Selected passage:

********

The Agency publishes today its second Report on the implementation of the Balancing Network Code, which sheds light on the different features of balancing design. Rules on gas balancing aim at facilitating gas trading across European Union balancing zones and at contributing to the development of short-term markets and their liquidity. Harmonised Union-wide rules on balancing have the objective to create an appropriate environment for network users to manage their balance positions in the different balancing zones of the Union in an economically efficient and comparable way.

********

Stored rows:

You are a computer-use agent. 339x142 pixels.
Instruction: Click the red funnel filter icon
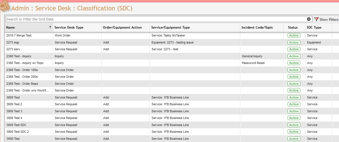coord(316,19)
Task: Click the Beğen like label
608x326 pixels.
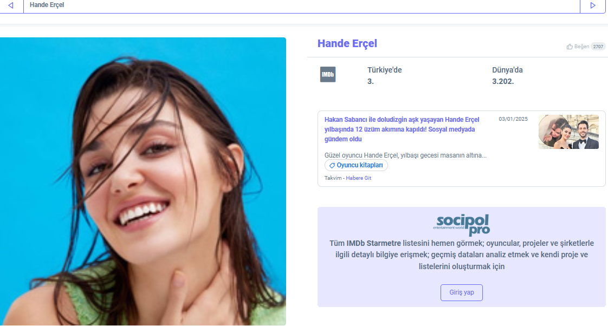Action: [581, 47]
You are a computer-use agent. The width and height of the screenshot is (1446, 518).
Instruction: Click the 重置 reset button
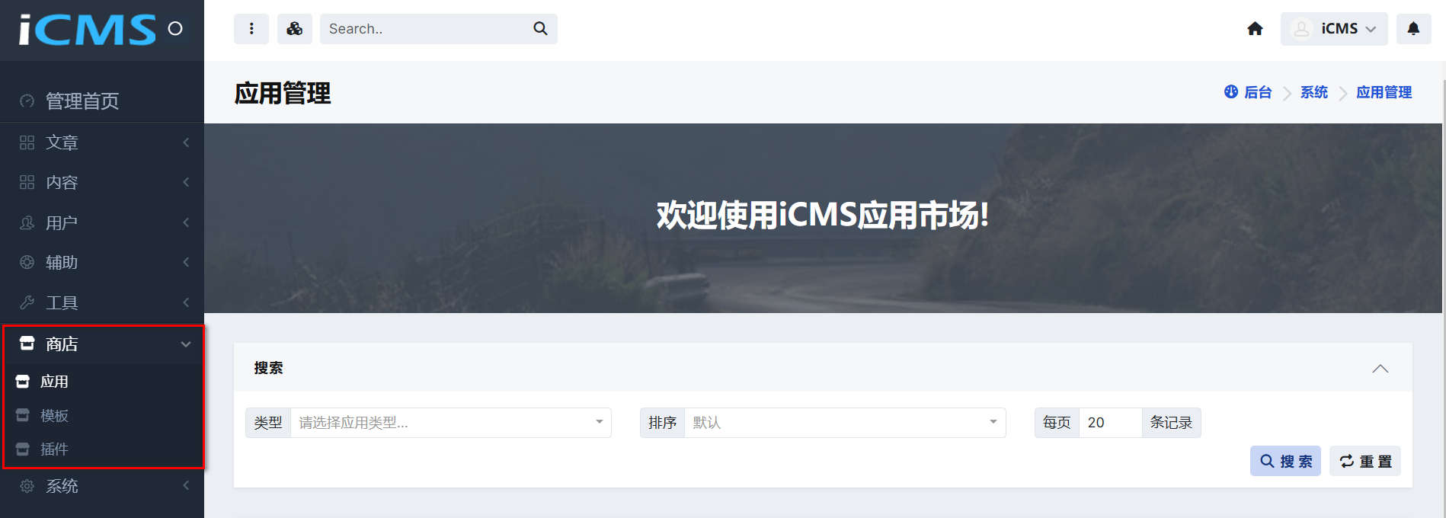coord(1365,461)
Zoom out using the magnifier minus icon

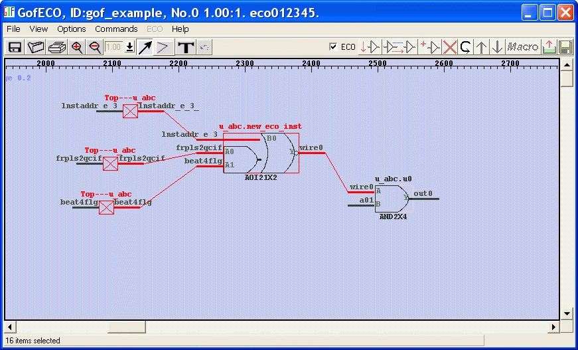tap(95, 47)
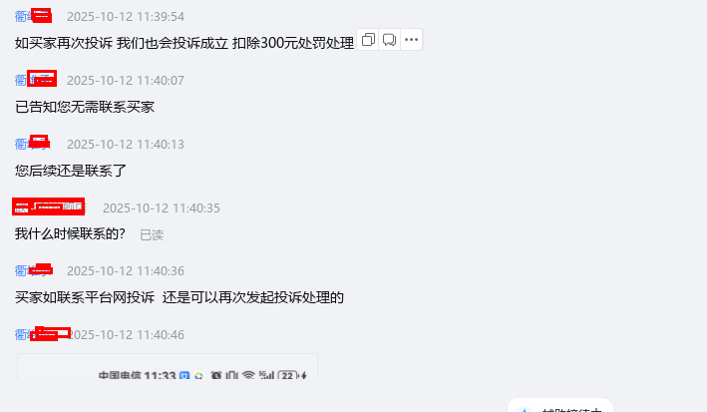Open the floating assist-reception button at bottom
The image size is (707, 412).
point(560,406)
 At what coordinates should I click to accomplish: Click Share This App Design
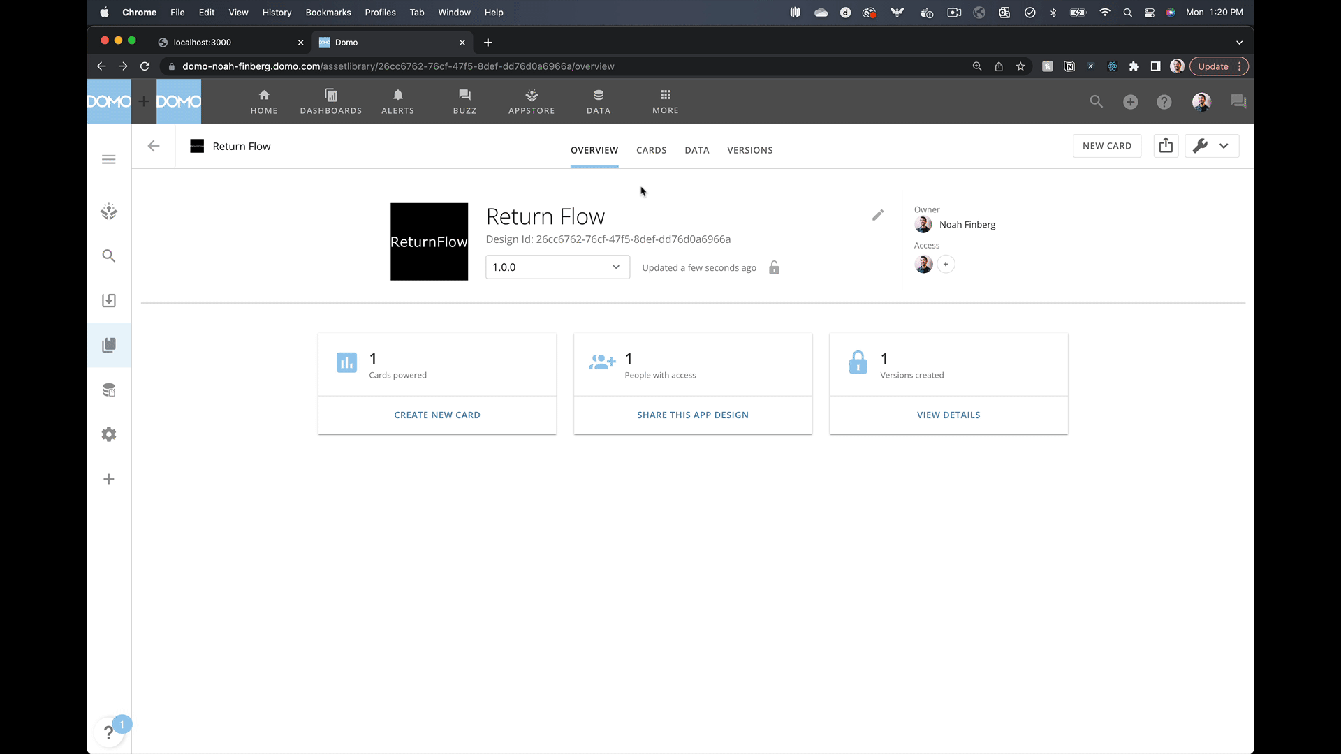coord(692,415)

********

Task statement:
From the passage on the Balancing Network Code report, list every aim or objective it gives for the rules on gas balancing.

Output of the exercise:
- Facilitating gas trading across European Union balancing zones
- Contributing to the development of short-term markets and their liquidity
- Creating an appropriate environment for network users to manage their balance positions in the different balancing zones of the Union in an economically efficient and comparable way